Le premier décès intervient en septembre 2020. Cette vague fera ses premiers morts jusqu’en févier 2021. Puis ce sera une période de calme jusqu’au mois de juillet 2021 et l’arrivée du variant Delta.
“On a tout mis sur le dos de la visite du président Macron quelques semaines avant. Mais le premier cas de variant Delta était un militaire polynésien qui avait refusé de se soumettre aux tests, qu’on a mis trois jours à retrouver et qui avait contaminé plein de gens pendant cette période. Le variant Delta était hyper contagieux, et on n’en était encore qu’au début de la vaccination. Même pas un quart de la population était vaccinée. On était dans le sauve-qui-peut.”
Il y a eu beaucoup de décès à cette période.
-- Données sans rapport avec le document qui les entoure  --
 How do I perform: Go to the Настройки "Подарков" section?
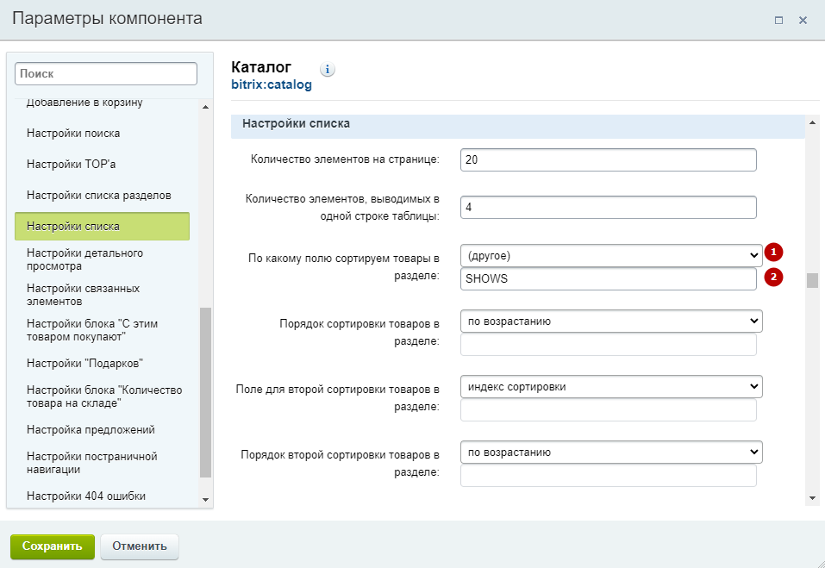coord(84,364)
“À partir de juillet 2021, je me suis rendu très souvent à l’hôpital. Je voyais débarquer les équipes médicales pour la relève… Ils étaient démontés, mais ils étaient extraordinaires. Il y avait une femme au service de réanimation… Mais quelle résistance, quelle force elle avait ! Il y avait des équipes qui était KO debout, et qui pourtant continuaient à avancer. On avait jusqu’à 30 morts par jour. Les soignants, malgré des conditions terribles, étaient toujours à l’affut, toujours à chercher des solutions pour trouver de la place dans l’hôpital, pour aider les patients. De vrais professionnels qui se battaient au quotidien. Il y avait aussi les équipes de santé sur le terrain, les infirmiers, les cliniques… Le corps médical était suspendu à un fil. S’il cassait, on était mal. Au service de réanimation, c’est là que je me suis rendu compte qu’on avait un problème en Polynésie. L’obésité, le diabète, le tabagisme, etc. étaient autant d’alliés du Covid pour tuer le plus grand nombre.”
Et au milieu de tout cela, les polémiques…
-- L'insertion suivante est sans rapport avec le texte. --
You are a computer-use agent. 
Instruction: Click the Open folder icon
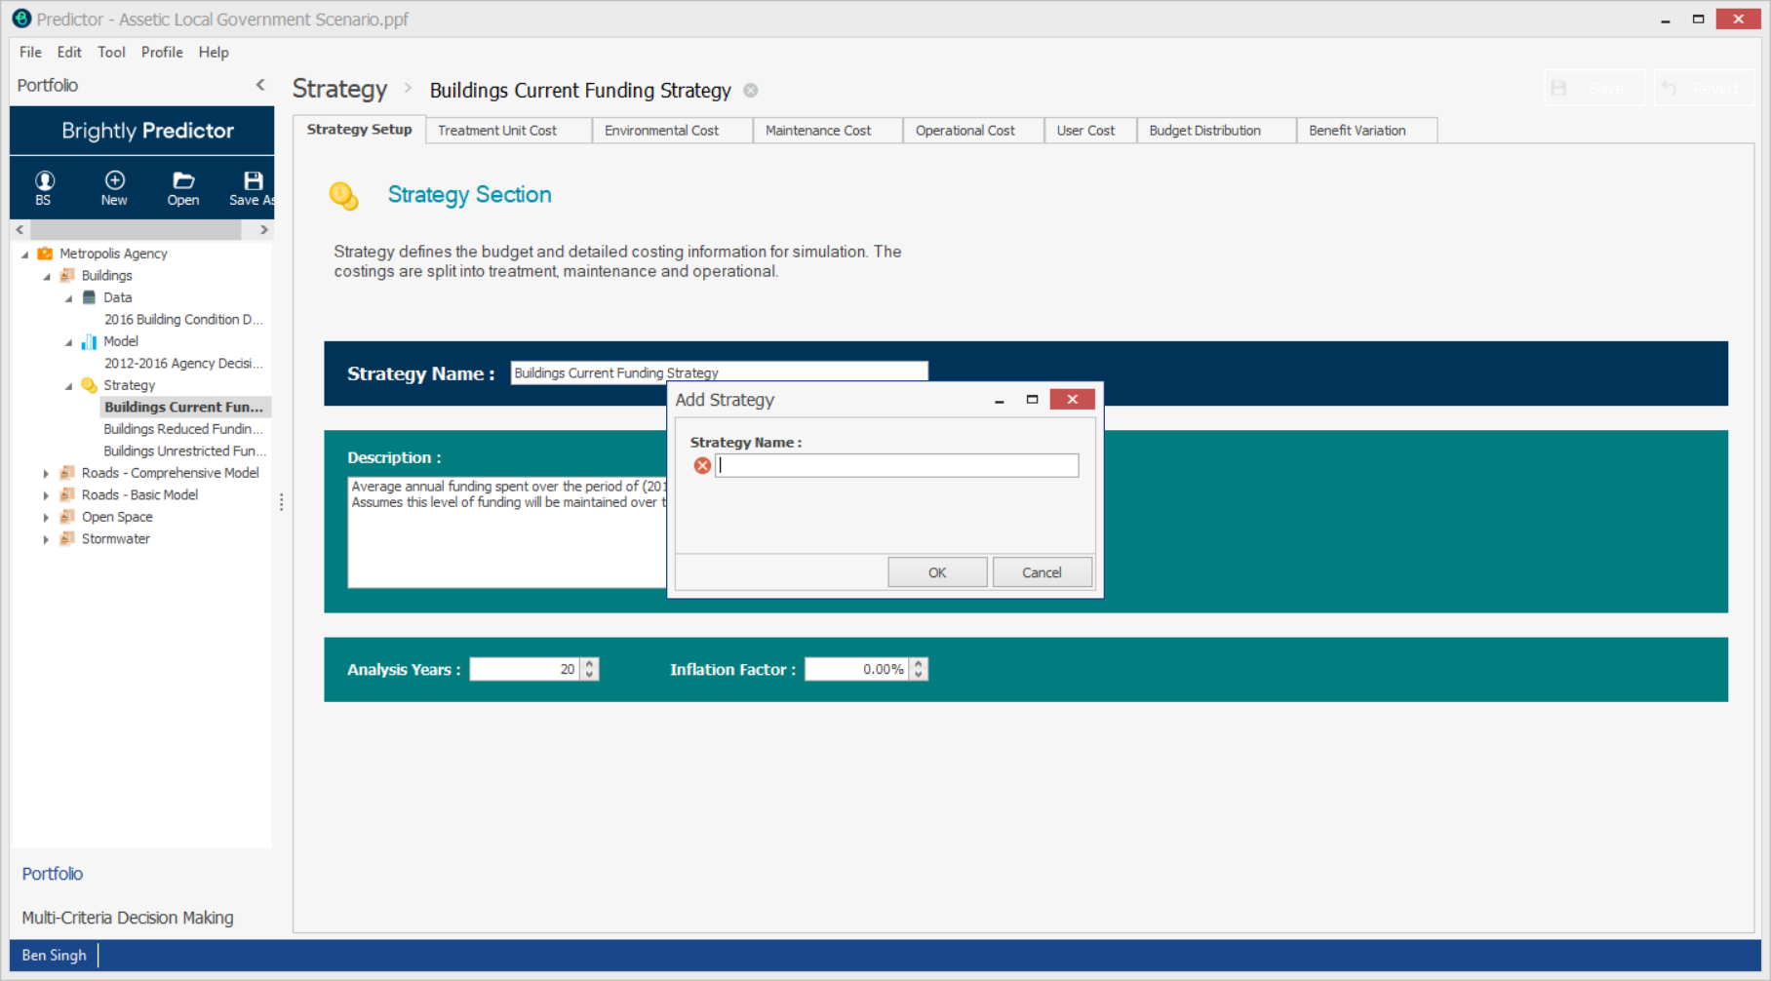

“Des reproches, il y en a eu à toutes les étapes et certains ont fait de la politique dessus. On m’a reproché la cérémonie œcuménique en 2020, il y a eu la frilosité sur la vaccination, y compris par certaines églises qui prêchaient que si on se faisait vacciner, cela aller nous enlever notre ‘mā’ohitude’. Il y a ceux qui prescrivaient de l’Ivermectine et de la Chloroquine pour rien, du rā’au tahiti qui ne marchait pas et j’en passe…”
Et l’absence de vaccination de Gaston Tong Sang, de Tearii Alpha, et le mariage de ce même Tearii Alpha.
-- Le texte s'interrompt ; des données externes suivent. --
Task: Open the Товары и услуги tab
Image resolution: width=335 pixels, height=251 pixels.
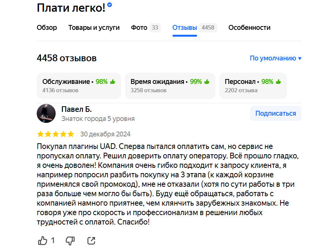Action: click(94, 28)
“J’ai rendu obligatoire ce vaccin. J’ai fait la loi sans obligation pour les élus car cela n’aurait pas juste concerné que les 57 élus de l’assemblée, mais tous les élus de conseils municipaux aussi. Cependant, j’ai pensé que des élus qui votent une loi allaient nécessairement se l’appliquer à eux-mêmes… Eh bien non. Tearii Alpha nous sort son histoire de ‘biologie particulière’, Tong Sang refuse et est soutenu par les autres tāvana des Raromatai et puis ce mariage… On était tous là. Il y avait l’amiral, l’actuel président de la Polynésie… Tous ceux qui m’en voulaient étaient là eux aussi. En faisant sa vidéo, Vaite à l’époque n’a fait que son travail, même si ça nous a fâché, même si on était dans un cadre privé. C’étaient des erreurs. Il fallait faire attention à notre comportement, en tant que responsables. Le décès de Sylvestre (Bodin, son directeur de cabinet) et le passage de son cercueil à la présidence… [Longue inspiration ; très ému]. Je ne pouvais pas faire autrement. J’étais trop attaché à ce garçon, c’était une partie de moi qui partait. Mais je n’aurais pas dû. Quand on donne des consignes, on doit être le premier à les respecter. Ce jour-là, j’ai fait parler mon cœur, plutôt que ma raison. C’était trop dur. Mais c’est la conclusion que j’en tire… À ce poste-là, il n’y a que la raison et la loi qui doivent s’exprimer et il faut laisser le cœur de côté. Tu dois servir d’exemple.”